There are also no convents on this planet that house nuns with names like Sister Manure and Sister Rat, as depicted in Pedro Almodovar's Dark Habits. Nor are there any religious orders I know of that would willingly accept into their community a fruitloop like Meg Tilly in Agnes of God, a bimbo like Mary Tyler Moore in Change of Habit, or a sex-crazed maniac like Vanessa Redgrave in The Devils. The portrayals of nuns in these movies are complete and utter lies, and everyone associated with these products will burn in hell for all eternity. Of course, everyone who works in the movie business is going to burn in hell for all eternity anyway, so this is no big threat.

Interestingly, what makes nun movies so outrageously inaccurate is not the obsession of the directors and screenwriters with the nuns' imagined sexual problems, but the persistent failure of Hollywood to depict nuns as the remorseless terrorists they truly are. In preparing this article, I watched 29 movies in which nuns play a prominent role. In vain did I wait for the truly explosive violence that is an integral feature of all nuns' lives. True, Kathleen Byron did try to push Deborah Kerr off that bell tower at the end of Black Narcissus, Meg Tilly did strangle her newborn baby in Agnes of God, and the surprising twilight arrival of a nun at the end of Vertigo did scare Kim Novak so much that she plunged to her senseless death hundreds of feet below.
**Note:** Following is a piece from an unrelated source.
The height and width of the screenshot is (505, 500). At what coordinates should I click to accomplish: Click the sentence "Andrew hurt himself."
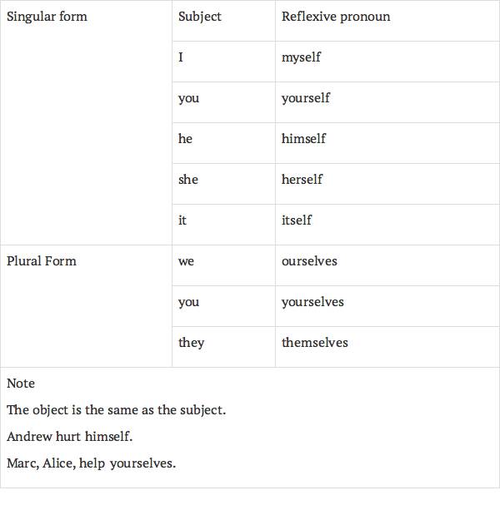[x=70, y=437]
Yet in not one of the movies I watched was there a single scene in which anyone gets hit with a ruler.

This is preposterous. As anyone who has ever attended parochial school can tell you, a movie that attempts to portray a day in the life of the average nun without including at least one scene in which a recalcitrant student gets worked over with the ruler or yardstick is like a movie about the Mafia in which not a single person gets whacked. The closest any of these 29 movies come to portraying nuns as the remorselessly vindictive papal enforcers that they are is The Devils, in which Vanessa Redgrave's false testimony against Oliver Reed leads to his having his tongue run through with a torture implement, his legs smashed to smithereens by a deranged inquisitor, and his body set ablaze in the public square while his own illegitimate son looks on. Which is, believe me, still a lot less painful than being hit by a nun with a ruler.